- Theatrical release poster
- Directed by: M. V. Raman
- Written by: Toleti Venkata Reddy (dialogues)
- Screenplay by: Javar Seetharaman
- Story by: Javar Seetharaman
- Based on: Chella Pillai (1955)
- Produced by: A. V. Meiyappan
- Starring: Akkineni Nageshwara Rao Savitri
- Cinematography: T. Muttu Swamy Yusaif Mulji
- Edited by: M. V. Raman S. Surya
- Music by: R. Sudarshanam Ashwatthama
- Production company: AVM Productions
- Release date: 9 September 1955;
- Country: India
- Language: Telugu

= Vadina =

Vadina is a 1955 Indian Telugu-language drama film, produced by A. V. Meiyappan of AVM Productions and directed by M. V. Raman. It stars Akkineni Nageshwara Rao, Savitri with music jointly composed by R. Sudarshanam and Ashwatthama. The film was a remake of the Tamil film Chella Pillai (1955).

==Plot==
Raghu, an energetic youngster, is reared by his brother Narasaiah & his sister-in-law Shantamma. He has been molded into a spoiled brat by the mollycoddle of Shantamma, who also covers his antics, & nuisance crimes, which lead to his addiction to all vices. Once, Raghu acquaints & falls in love with a beauty named Lalitha, who is passionate about being a top gun in films. Raghu promises her to do so. Meanwhile, his elders decide to knit with a lowly girl, Chitti, to reform him. Ergo, Raghu eloped with Lalitha to crave her as a movie star by heisting at his brother’s workplace, resulting in Narasaiah’s dismissal. Following this, Raghu is charged with counterfeit currency when Narasaiah must pay a penalty by self-incriminating to shield him. The rest of the story is about how remorseful Raghu corrects his error by securing his brother.

==Cast==
- Akkineni Nageshwara Rao as Raghu
- Savitri as Lalitha
- Relangi as Kalikaalam
- B. R. Panthulu as Narasaiah
- Gummadi as Director Yamudu
- Addola Narayana Rao as Rayabaram
- Javar Seetharaman as Basavappa
- Kannamba as Shantamma
- Pandari Bai as Chitti

==Soundtrack==

Music composed by R. Sudarshana, Ashwatthama. Lyrics were written by Toleti Venkata Reddy. Music released on Audio Company.

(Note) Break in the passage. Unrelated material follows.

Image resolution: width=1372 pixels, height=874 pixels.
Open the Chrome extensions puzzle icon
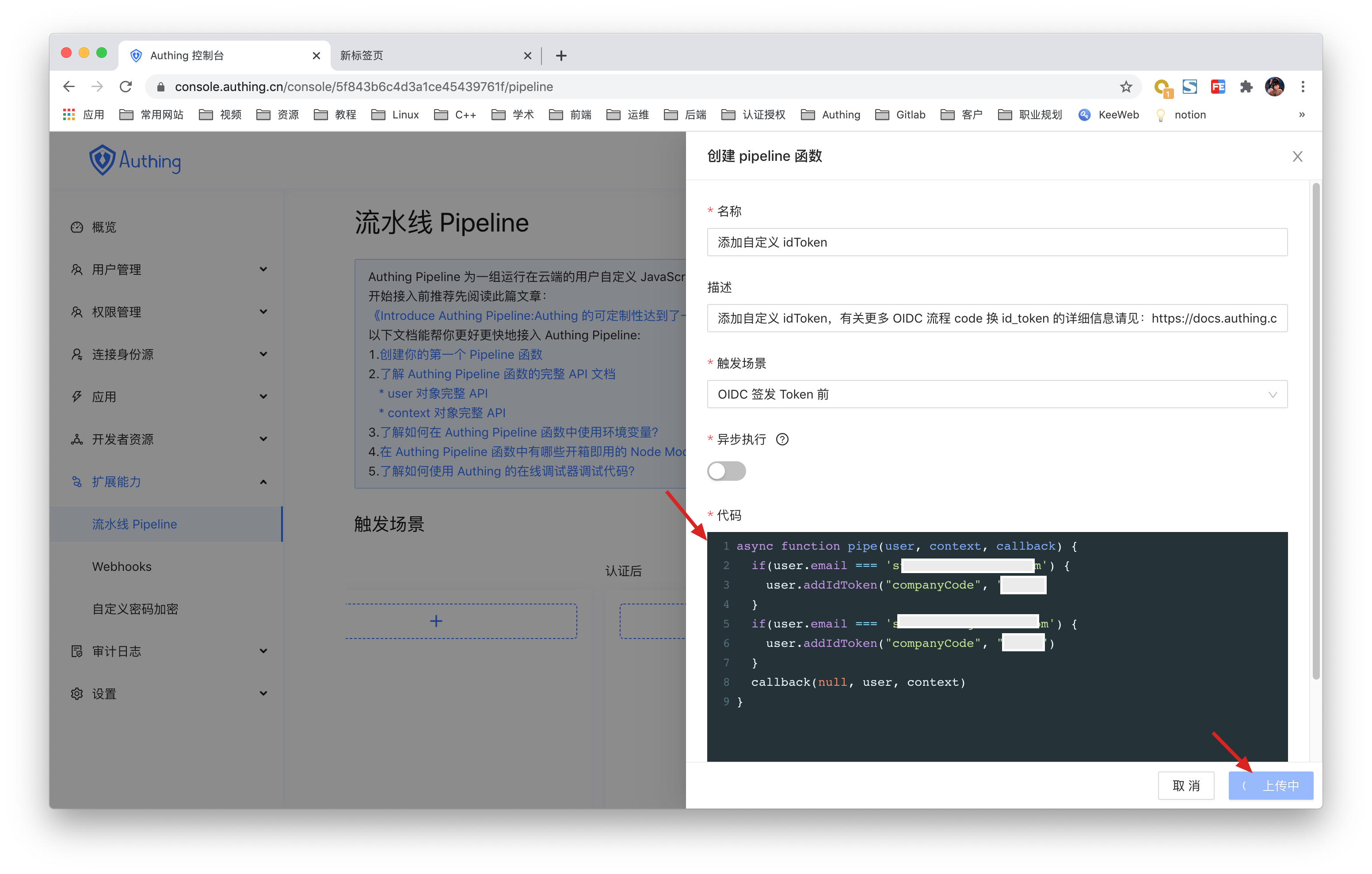[x=1246, y=87]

| S. No. | Song title | Singers | length |
|---|---|---|---|
| 1 | "Anandam Indegaladitu Choodandi" | Madhavapeddi Satyam, P. Susheela | 3:22 |
| 2 | "Yenchi Choodara Yochinci Choodara" | Ghantasala | 3:17 |
| 3 | "O Tingu Rangaru" | P. Susheela | 3:11 |
| 4 | "Jagame Sukha Samyogama" | A. M. Rajah | 3:34 |
| 5 | "Jojo Jojo Laali" | Madhavapeddi Satyam, P. Susheela | 3:41 |
| 6 | "Desamlo Velige" | Madhavapeddi Satyam | 2:55 |
| 7 | "Navvite Navaratnalu" | Ghantasala | 3:18 |
| 8 | "Nadakalo Tippuloddanta" | Madhavapeddi Satyam | 2:58 |
| 9 | "Nede Eenade Valareda" | P. Susheela | 3:22 |
| 10 | "Pillalato Illu Nimparandi" | P. Susheela | 3:12 |
| 11 | "Veyyaloyi Topi Veyyaloyi" | Madhavapeddi Satyam | 3:23 |

==Boxoffice==
- The film ran for 100 days in Vijayawada.